背景:今回のメタ解析の目的は、ポリファーマシーを有する心房細動(AF)患者において、非ビタミンK拮抗経口抗凝固薬(NOAC)とビタミンK拮抗薬(VKA)の有効性と安全性を評価することである。

方法:ポリファーマシーを有する心房細動患者におけるNOAC対VKAのデータを報告したランダム化対照試験または観察研究を対象とした。検索は2022年11月までのPubMedおよびEmbaseデータベースで行った。

結果:767,544例の心房細動患者を対象とした計12件の研究が対象となった。

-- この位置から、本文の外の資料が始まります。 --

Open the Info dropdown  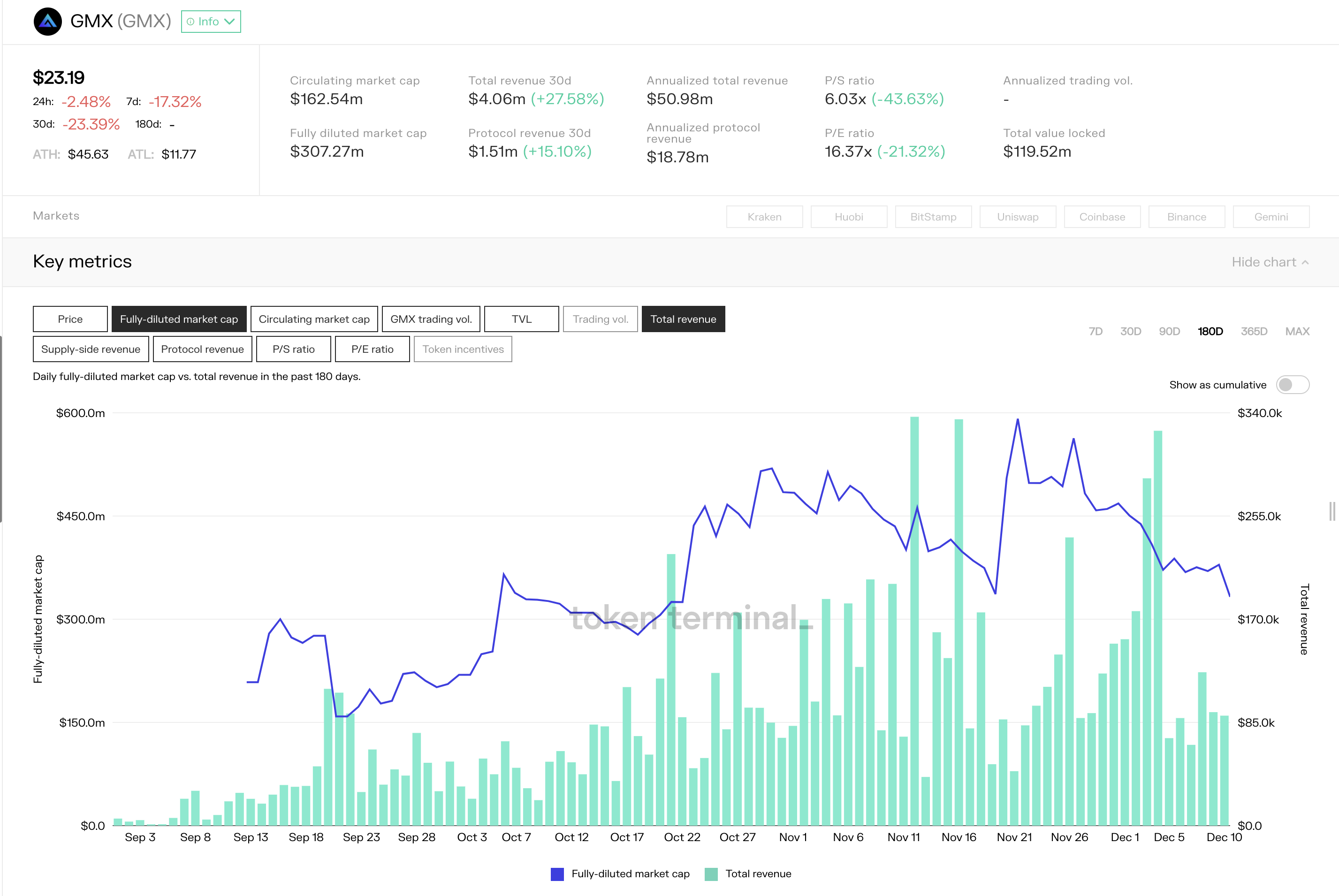click(211, 22)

主要アウトカムについて、中等度のポリファーマシー(ハザード比[HR] 0.77、95%信頼区間[CI] 0.69〜0.86)および重度のポリファーマシー(HR 0.76、95%CI 0.69〜0.82)のAF患者において、VKAと比較したNOACの使用は脳卒中または全身性塞栓症のリスク低下と有意に関連していたが、大出血については有意差はなかった(中等度のポリファーマシー: HR 0.87、95%CI 0.74〜1.01;重度のポリファーマシー: HR 0.91、95%CI 0.79〜1.06)。副次的アウトカムでは、虚血性脳卒中、全死亡、消化管出血の発生率にNOAC使用者とVKA使用者の間に差はなかったが、NOAC使用者はVKA使用者に比べてあらゆる出血のリスクが低下していた。頭蓋内出血のリスクは、VKAと比較して、中等度のポリファーマシーを有するNOAC使用者で減少したが、重度のポリファーマシーでは減少しなかった。

結論:ポリファーマシーを有する心房細動患者において、NOACは脳卒中または全身性塞栓症、あらゆる出血においてVKAより優れており、大出血、虚血性脳卒中、全死亡、頭蓋内出血、消化管出血においてはVKAと同等であった。

引用文献

Effect of Oral Anticoagulants in Atrial Fibrillation Patients with Polypharmacy: A Meta-analysis
Yuxiang Zheng et al. PMID: 37399842 DOI: 10.1055/s-0043-1770724
Thromb Haemost. 2023 Jul 3. doi: 10.1055/s-0043-1770724. Online ahead of print.